The purpose of these essays that follow is to celebrate place. Or, specifically, places. To remind myself of the joy found in those particular parts of the world that I have loved, and, I hope, to evoke similar such memories of places far removed in any reader. Unlike my Lenten discipline of finding glory in ordinary things, this is not a theological exercise- too much venom has flecked keyboards in attempts at such already. My views are clear- a God who is divorced from the specificities of time and space is one whose Incarnation must needs be played down; whose particular presence with us for the last 2000 years finds itself backed into the corner of comforting myth. That is not the God I believe in. But there- we are done with it; let us talk about place and people over here, away from the clamour of digital pamphleteering, on a bench (distanced appropriately of course) where we might not hear even the echo of Speaker’s Corner. You, kind soul that you are, shall not raise it again, and neither, I promise, shall I.

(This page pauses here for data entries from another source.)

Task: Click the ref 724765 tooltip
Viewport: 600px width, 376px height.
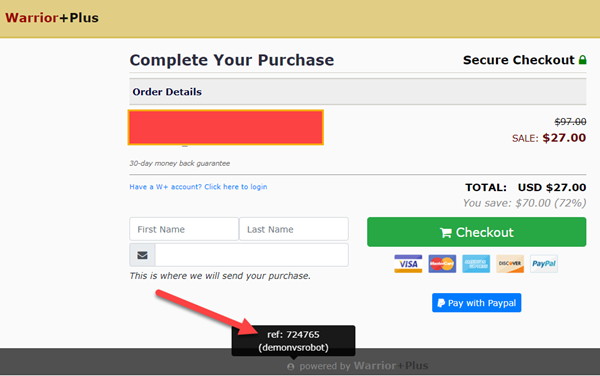Action: click(293, 341)
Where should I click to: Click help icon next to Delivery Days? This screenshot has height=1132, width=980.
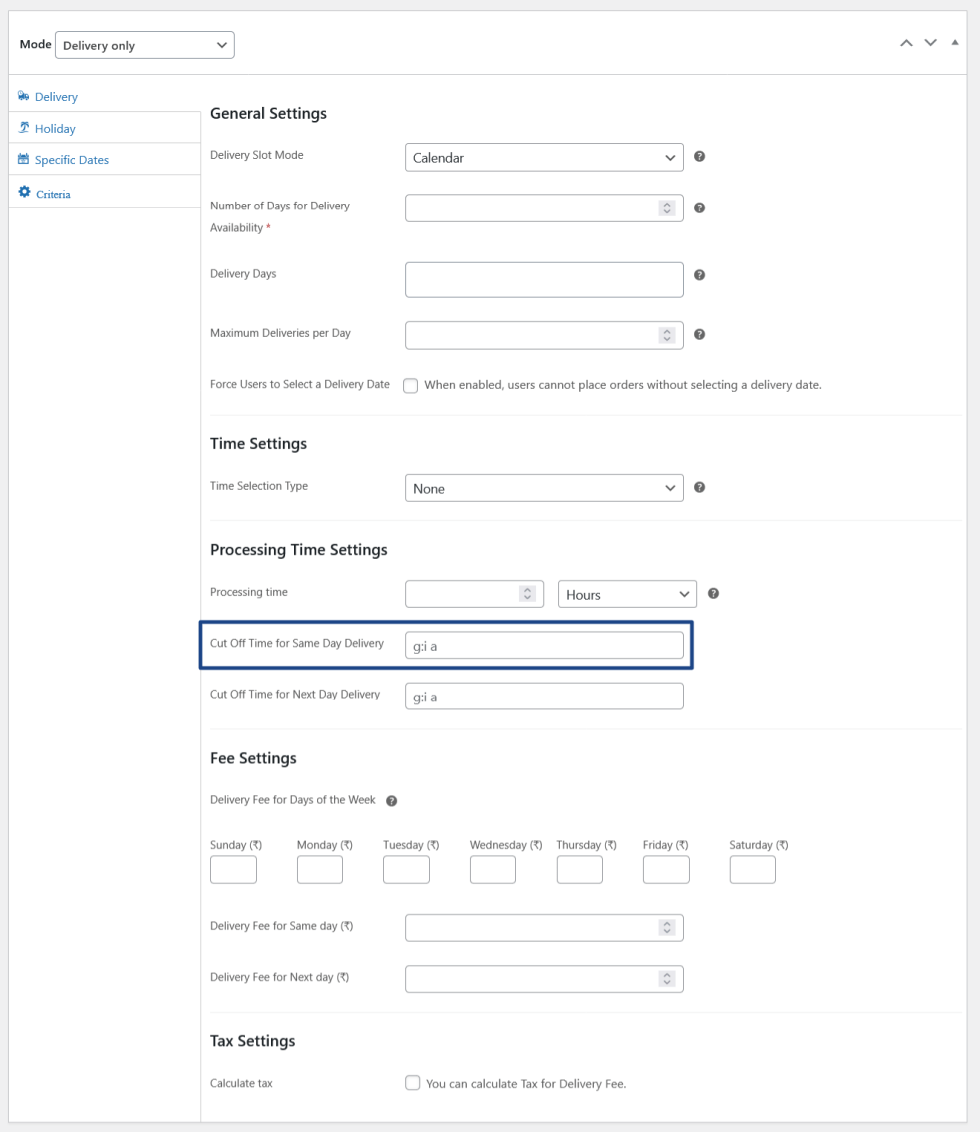tap(700, 275)
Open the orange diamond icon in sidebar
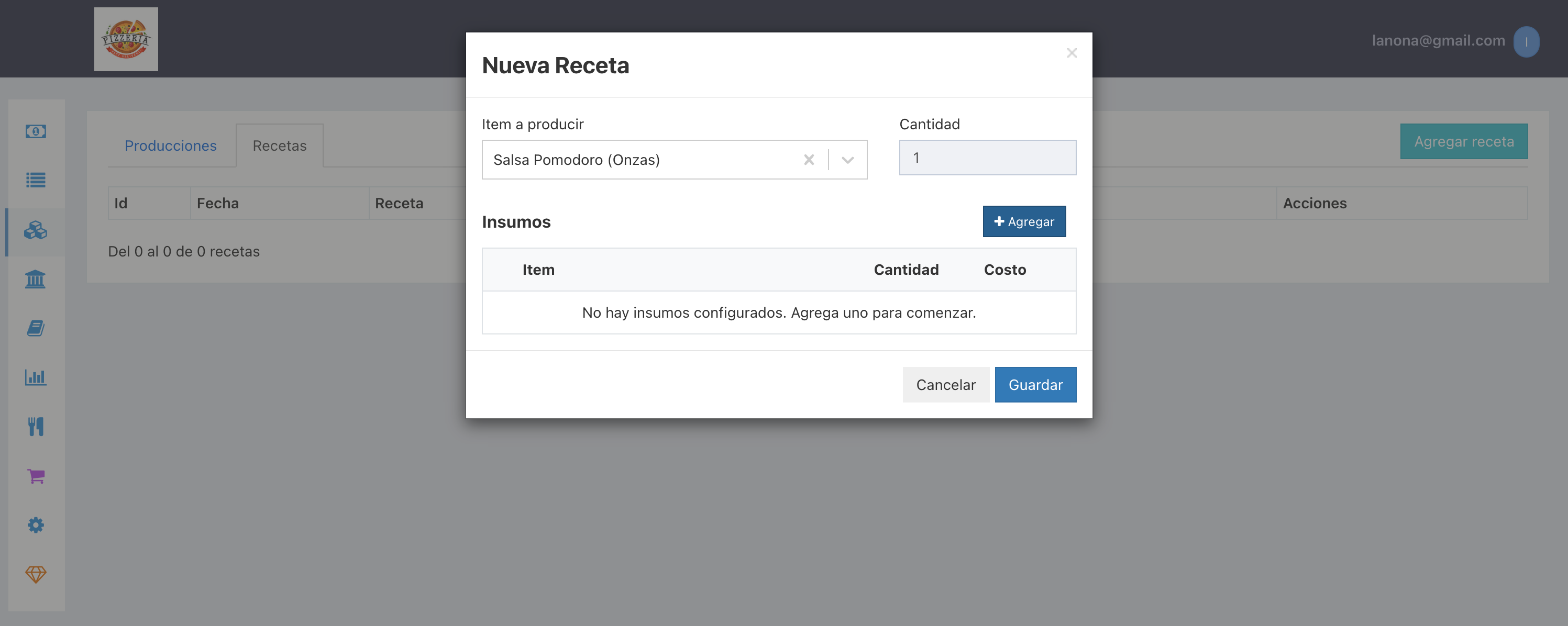The height and width of the screenshot is (626, 1568). [x=36, y=574]
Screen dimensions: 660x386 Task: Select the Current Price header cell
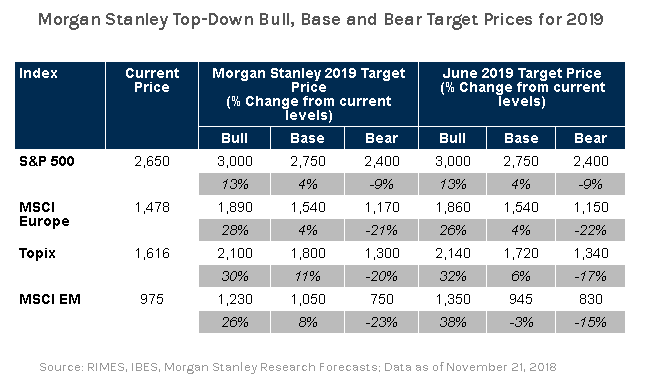coord(152,105)
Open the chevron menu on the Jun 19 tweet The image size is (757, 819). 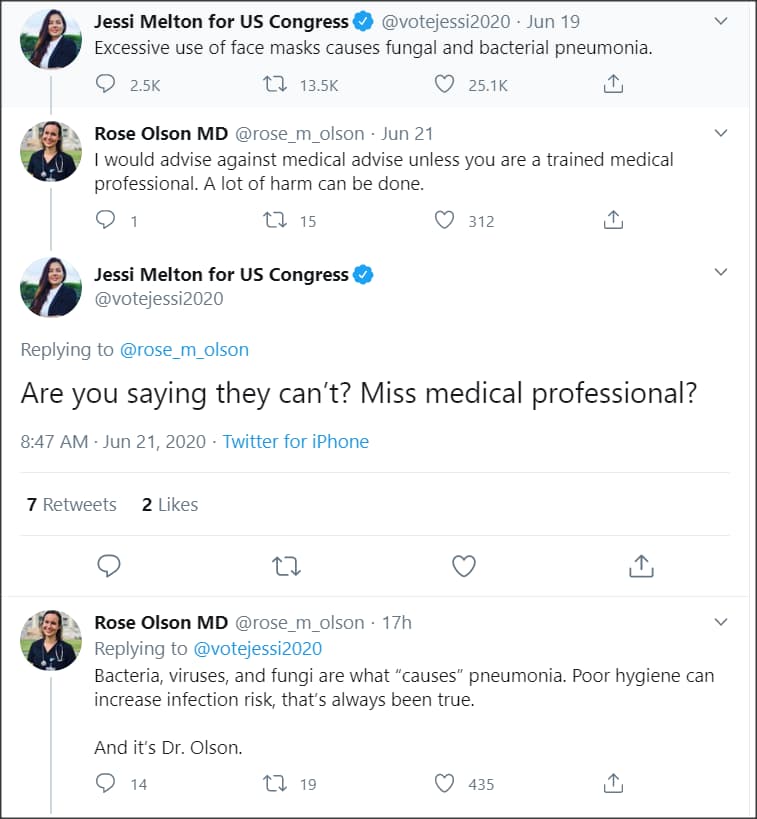[x=721, y=21]
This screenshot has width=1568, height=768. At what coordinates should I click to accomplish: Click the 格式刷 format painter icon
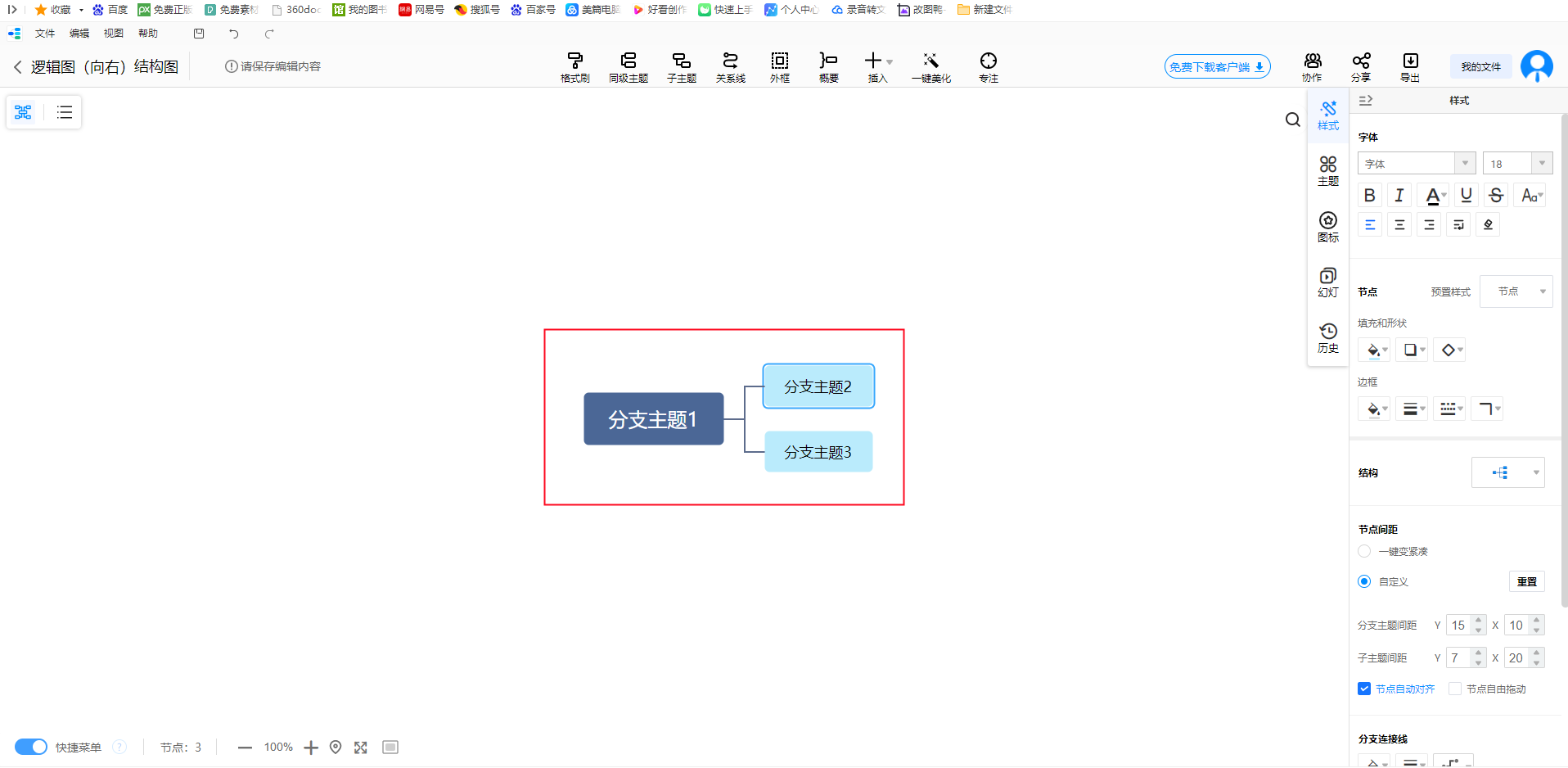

These essays then are not the private correctives to my own self-assuredness and cynicism of before, though I hope they might serve that purpose; there is still as much work to be done after Easter as there was in Lent. They do, however, share with my attempts to delight in ordinary glory, a spirit of thankfulness. Now, of course, the places described here are distanced not just by the cold hard facts of geography but by something more sinister- these are attempts to martial memories of places into scribbled units of thanks for what has been, in the hope that they, in turn, might lighten what is now. They are for the most part, both in style and content, quite desultory in their ordinariness, but if that might speak, in some small way, of Glory then they shall be worth more than the sum of the places that make up their parts.